This project utilizes YOLOv8 and other techniques to read newspapers. It identifies headings, subheadings, text bodies, and images from newspaper images or videos and converts them into an audio file for convenient listening. The project ensures the content is read in the correct order, following the hierarchy of headings, subheadings, and main text.
The YOLOv8 model is trained on a custom dataset to detect and classify different components in a newspaper, such as headings, subheadings, text bodies, and images.
Custom algorithms are implemented to determine the order of reading, starting from headings, followed by subheadings (if any), and then the main text.
Tesseract OCR is used to extract text from newspaper images and convert it into digital text.
The extracted text is converted into an audio file using GTTS (Google Text-to-Speech) .
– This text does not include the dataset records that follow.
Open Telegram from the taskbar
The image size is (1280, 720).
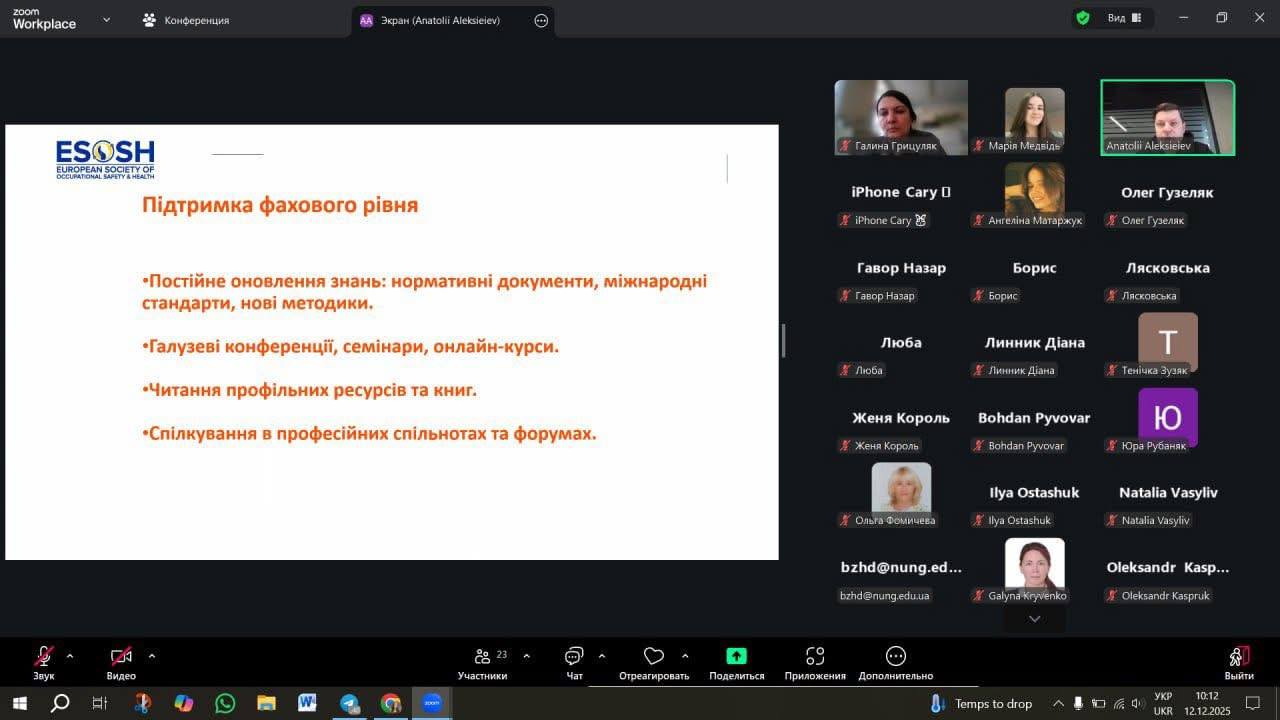tap(349, 704)

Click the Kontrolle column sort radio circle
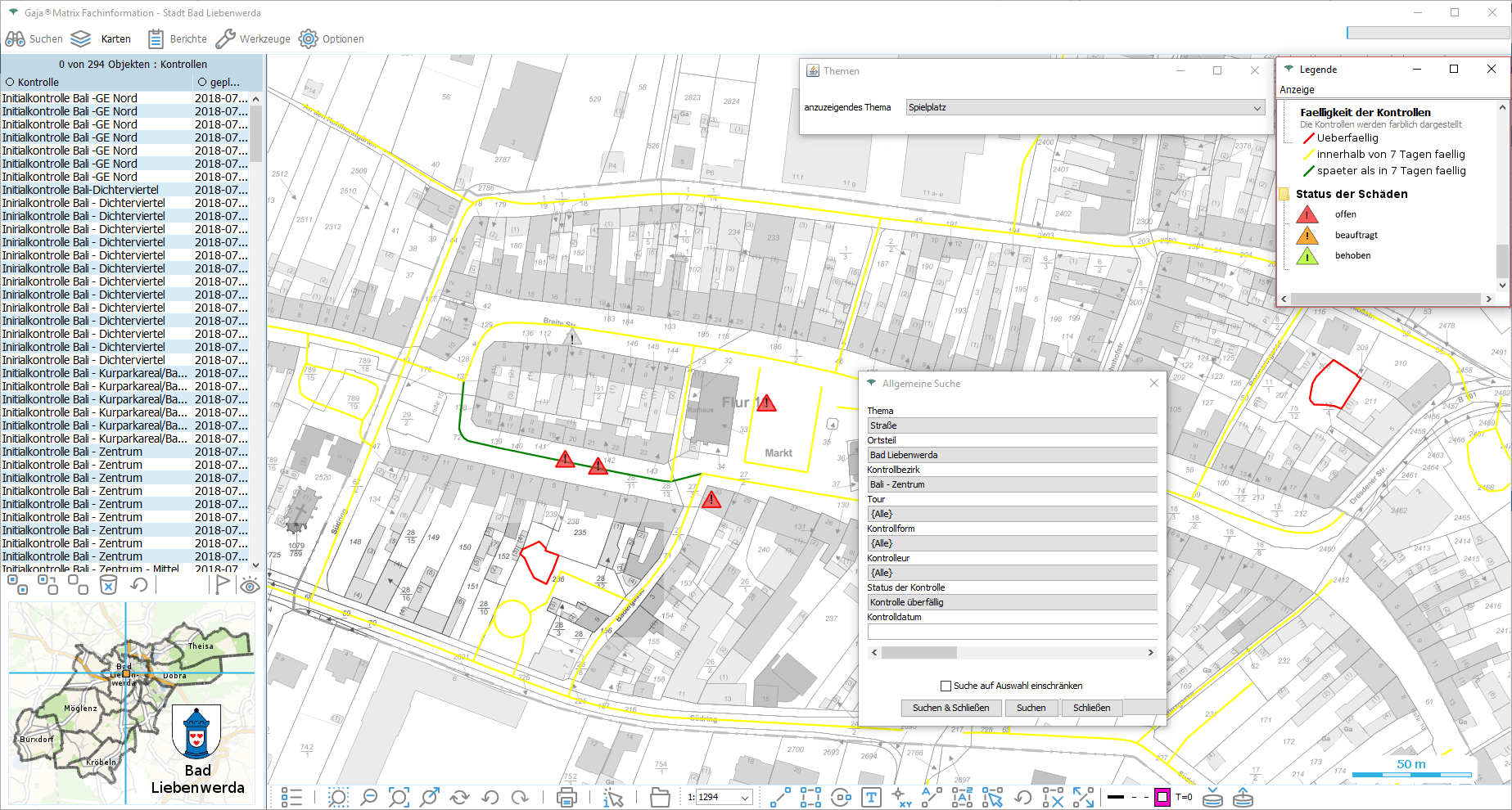tap(11, 82)
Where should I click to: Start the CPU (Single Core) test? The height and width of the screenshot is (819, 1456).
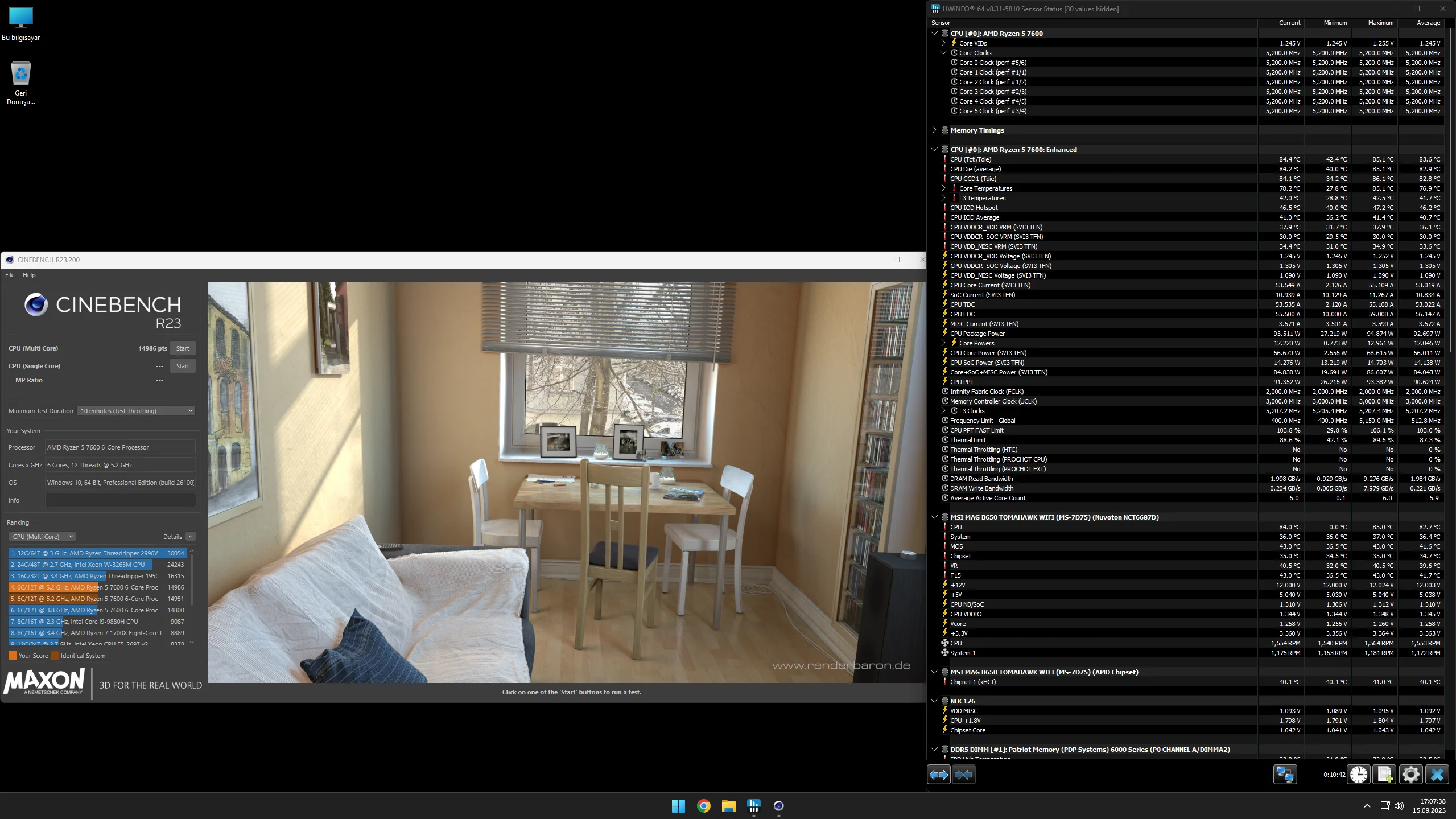click(183, 366)
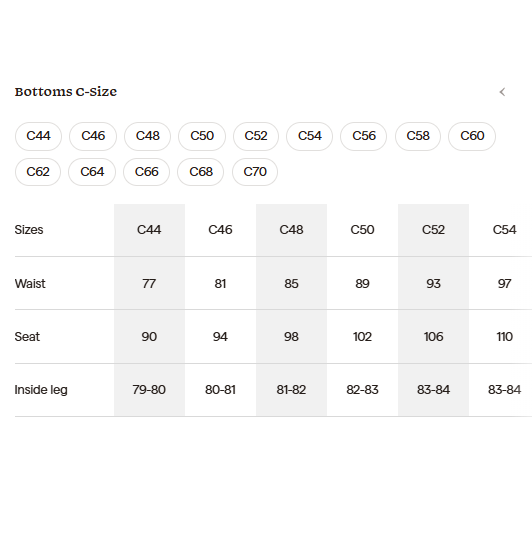Select the C52 size pill

256,136
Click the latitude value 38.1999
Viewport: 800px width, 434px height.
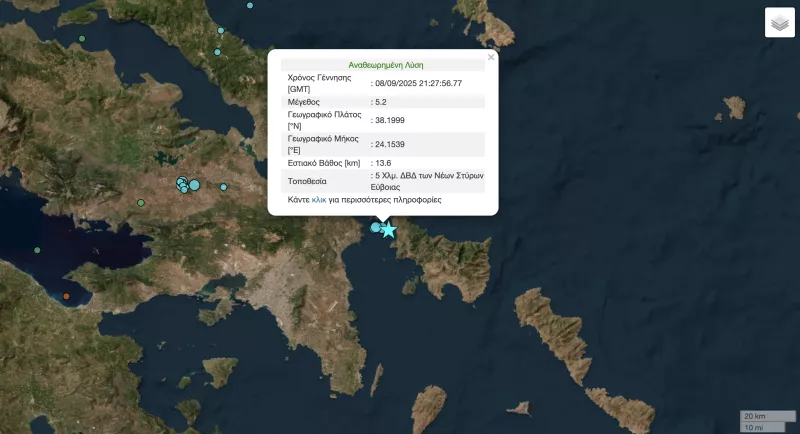(x=389, y=121)
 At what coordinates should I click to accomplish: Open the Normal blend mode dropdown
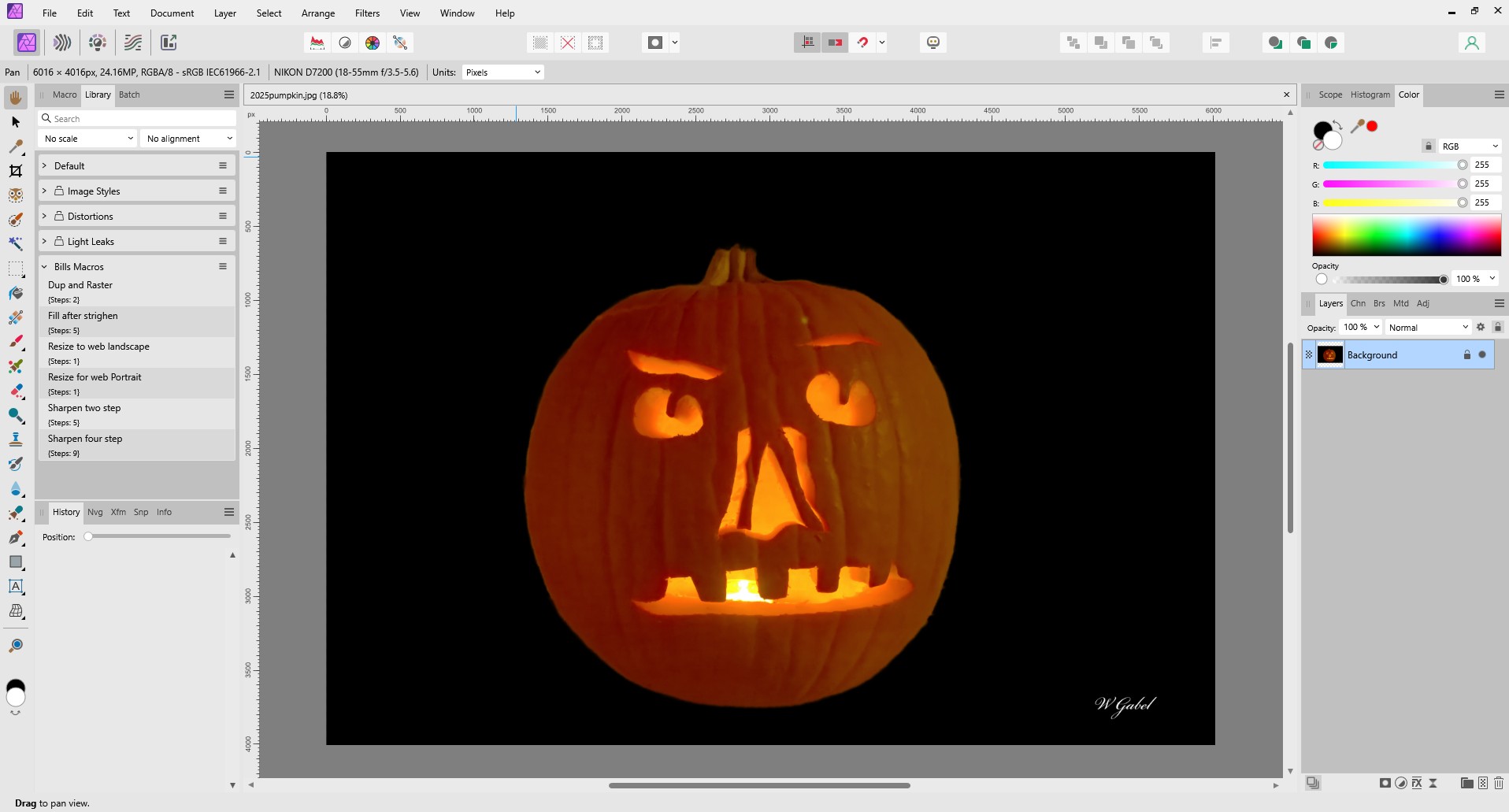point(1428,327)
Pre-trained model and notebook:
Use the provided pre-trained model and the accompanying Colab/Jupyter notebook. If you only want to use the YOLO model, skip the training section of the notebook and proceed directly to the "Test" section. Modify the code according to your requirements in the "Read Order" part. Note: Adjust the input and output locations in the code to match your setup. The default locations are set to my Google Drive.
To train your own YOLO model, refer to the "Training" section of the notebook. Use the provided training dataset, which includes annotated images. To create your own dataset, capture images of newspapers and annotate them using any annotation software, converting them into a YOLO-compatible format. Note: Make sure to follow the instructions and adjust the code to suit your specific needs.